Every company wants to deliver the best customer experience possible, but how do you get there? Do you cross your fingers and hope for the best? If you’re serious about improving the quality of the customer experience, it’s important that your contact center agents are saying and typing the right things to customers. In a busy contact center, it’s not easy, and this is where quality monitoring comes in.
There are a variety of ways to ensure quality, including in-house call recording, cloud-based call recording, manually listening to calls, using voice recognition and analytics on recorded calls, or hiring a third-party remote call monitoring company to listen for you. Depending on your needs, you may wish to use a combination of these techniques to get the best results.
An added benefit to call monitoring is not only to evaluate the experience the agent is giving the customer, but also to hear the voice of the customer; after all, it’s your best source for new ideas, marketing, product and service development and even adjustments to your customer support process. But in order to get the most out of call monitoring and quality management, you will need to find the right frequency at which you should monitor.

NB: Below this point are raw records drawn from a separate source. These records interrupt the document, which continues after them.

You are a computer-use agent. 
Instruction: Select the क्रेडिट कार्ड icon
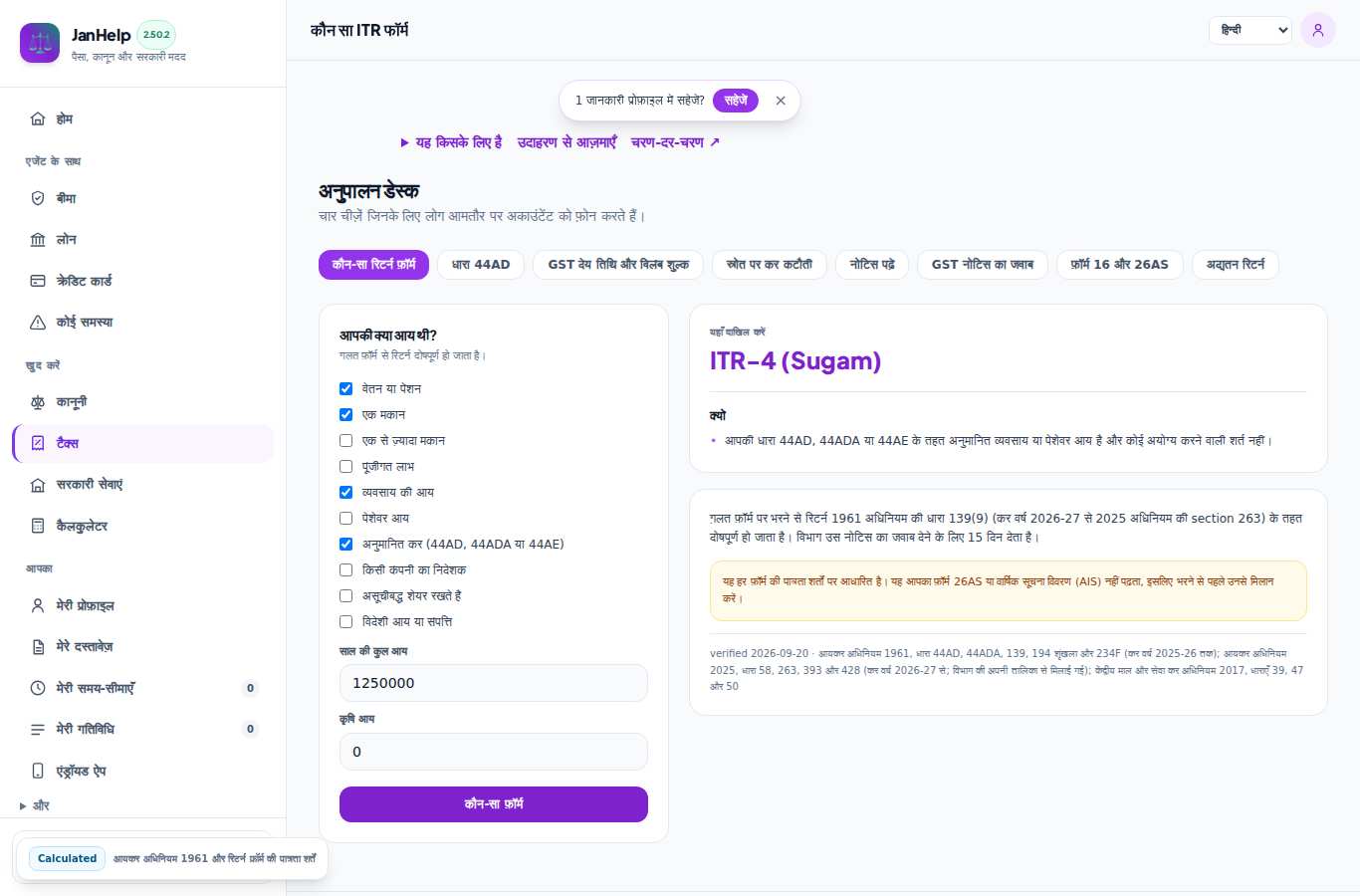[x=38, y=281]
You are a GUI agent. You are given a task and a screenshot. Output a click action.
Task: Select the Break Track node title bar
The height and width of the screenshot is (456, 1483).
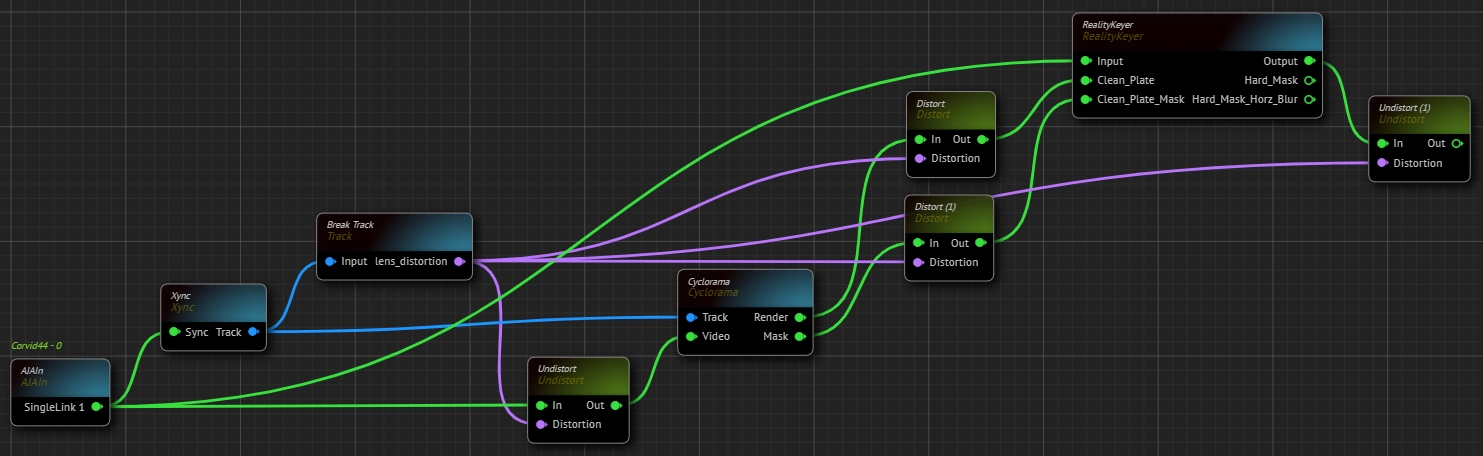point(393,231)
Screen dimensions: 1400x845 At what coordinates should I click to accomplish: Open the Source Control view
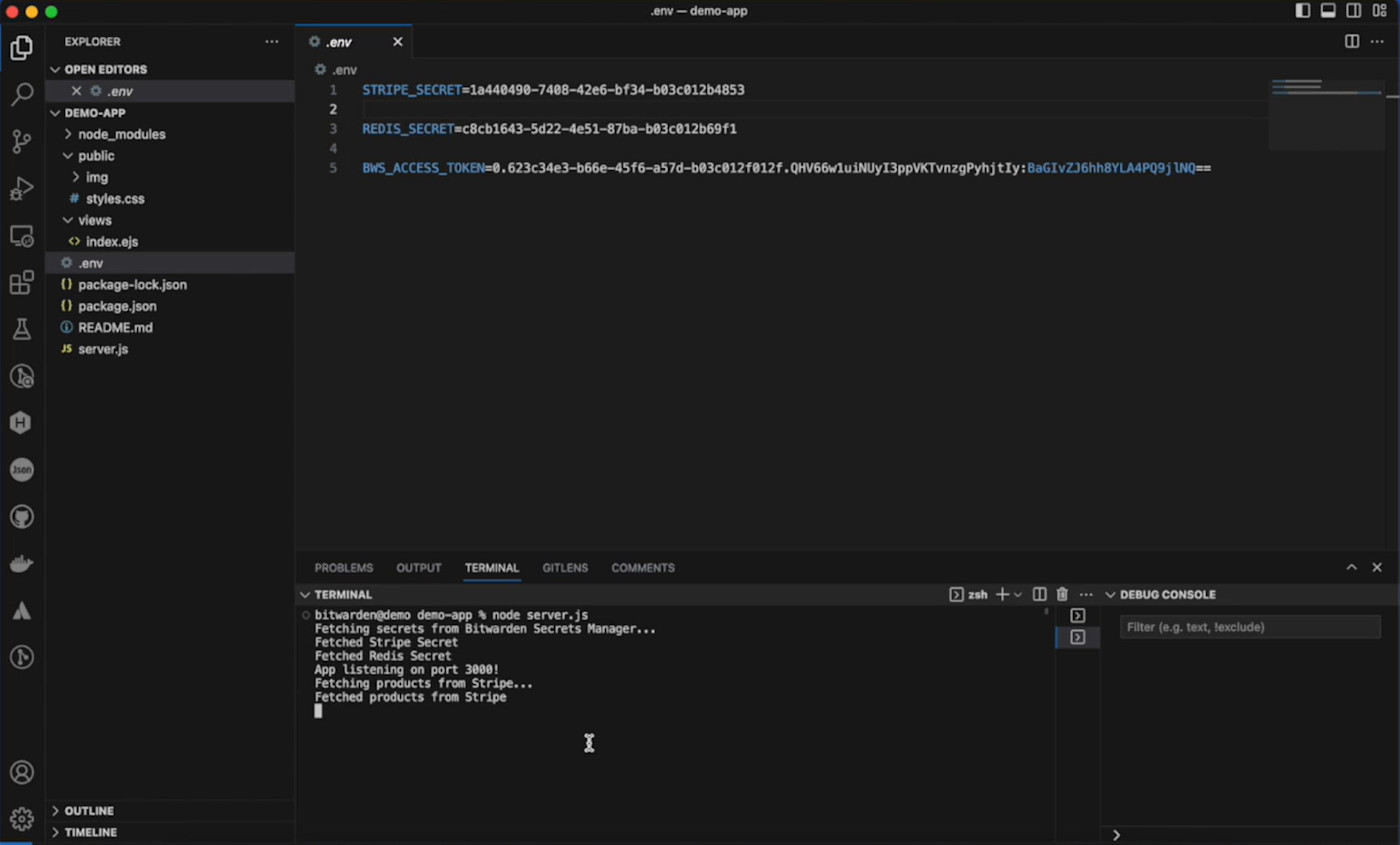tap(22, 141)
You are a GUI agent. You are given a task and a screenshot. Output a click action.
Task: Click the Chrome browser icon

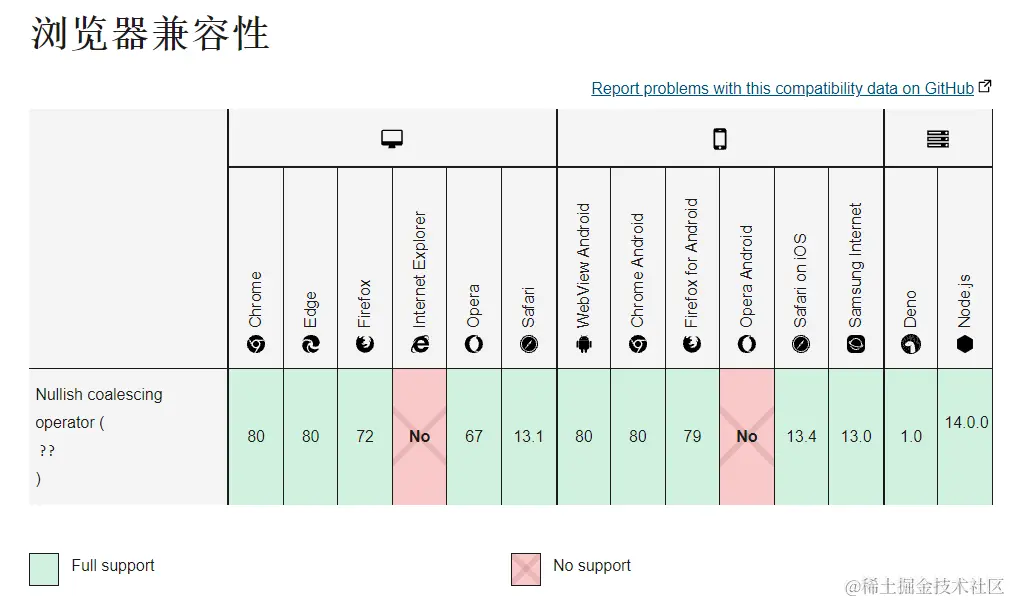click(x=256, y=344)
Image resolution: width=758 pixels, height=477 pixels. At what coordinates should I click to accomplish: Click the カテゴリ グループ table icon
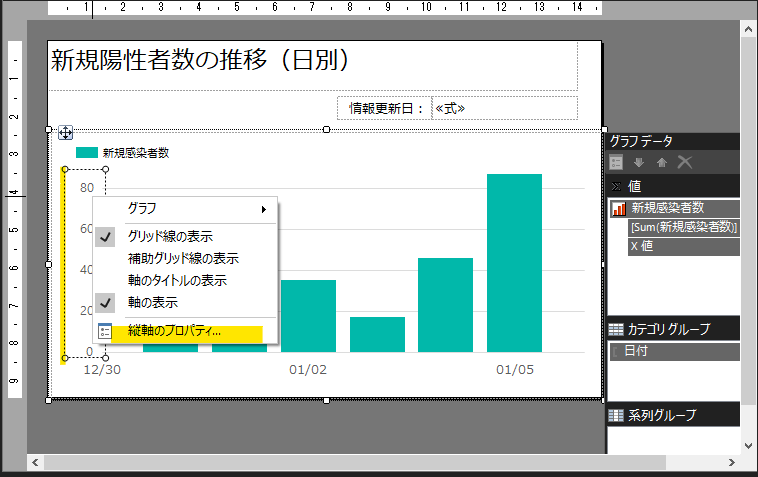(x=616, y=329)
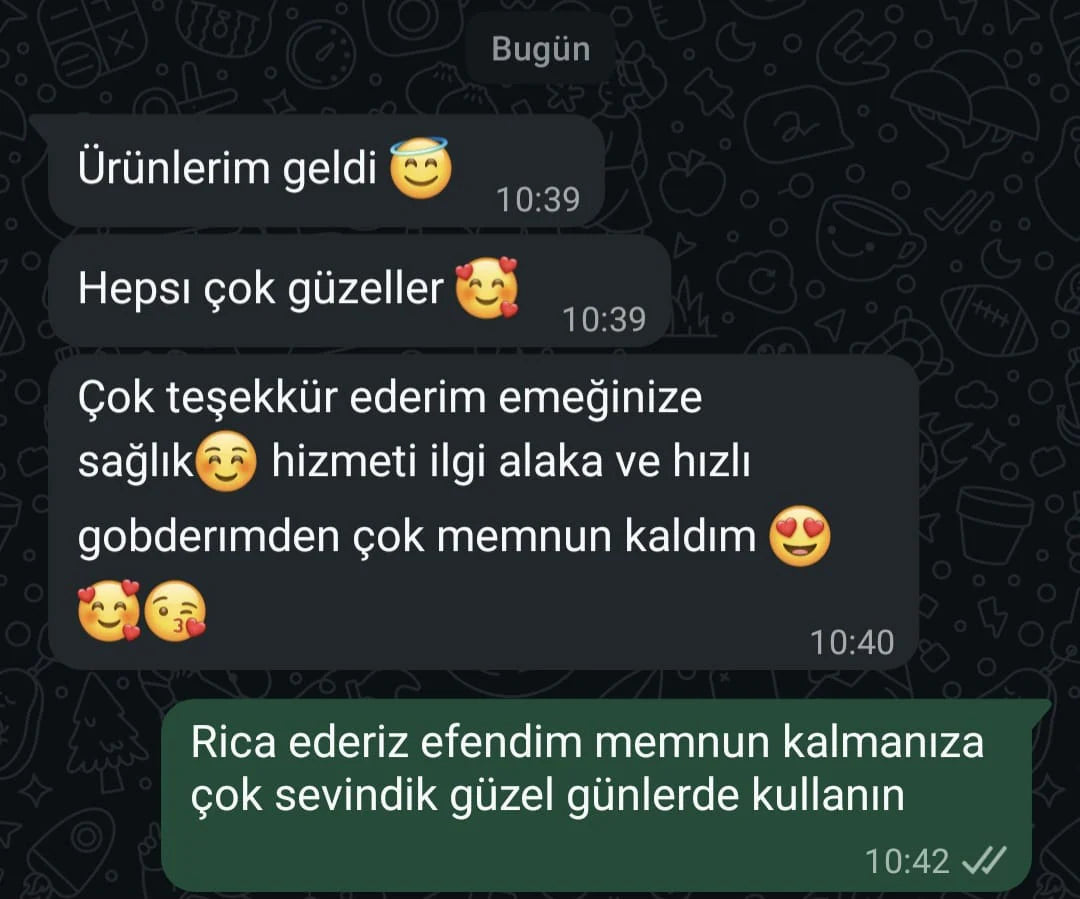Screen dimensions: 1080x899
Task: Tap the blushing smile emoji after "sağlık"
Action: 226,461
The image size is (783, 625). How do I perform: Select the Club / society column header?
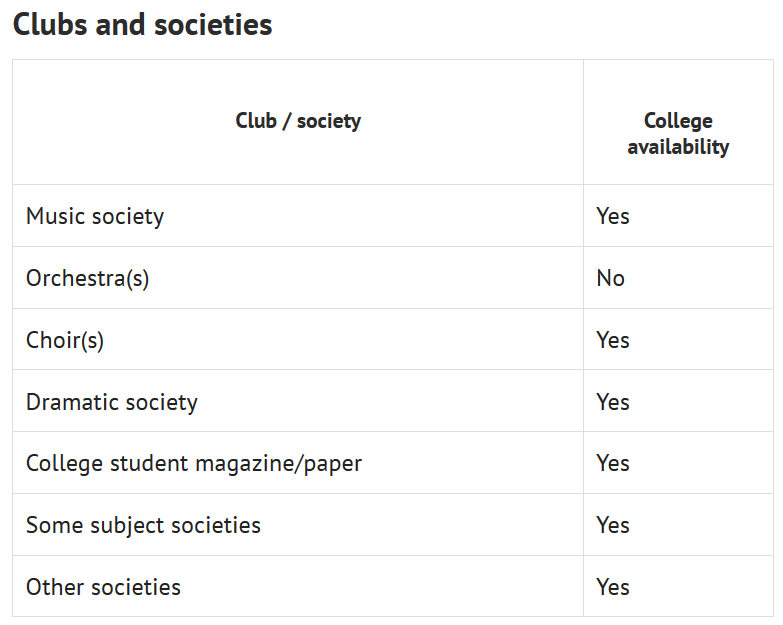tap(298, 121)
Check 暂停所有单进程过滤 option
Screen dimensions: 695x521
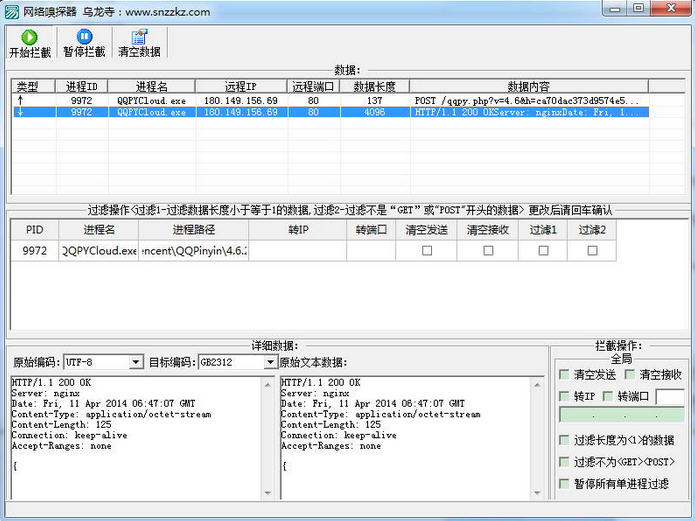tap(565, 484)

A recent poll conducted by UK-based CallCentreHelper.com found that over two thirds of contact centers are monitoring six or fewer calls every month for each agent. (Interestingly, on the flip side, 14 percent of contact centers are measuring 11 or more calls each month). So how much is “enough”? That will depend on the nature of your business, but third-party remote call monitoring company BPA Quality believes that the right number is “as many as it takes to improve performance, while not exceeding the cost of quality.”
“There are those who subscribe to the requirement of a statistically valid sample per agent,” according to BPA Quality’s blog. “If you are looking for the typical 95/5 percent confidence level and interval, you simply need to know how many calls your agents take in a month’s time to derive a ‘statistically valid’ sample.”
BPA Quality recommends no fewer than two monitors per week per agent in the contact center. The idea is to create an environment of coaching and feedback. You want the agents to know that they will be getting feedback and have that present in their minds as they take calls. If you only do one call per week, and they are coached early in the week, they will figure out quickly that they aren’t being monitored for the rest of the week.
“We also tell our clients that ideally, more is better, and a daily review and feedback is as close to ideal as you can get without breaking the bank,” wrote BPA Quality. “The statistics don’t necessarily support it, however, the human psychology does. Agents will perform better if they are being monitored.”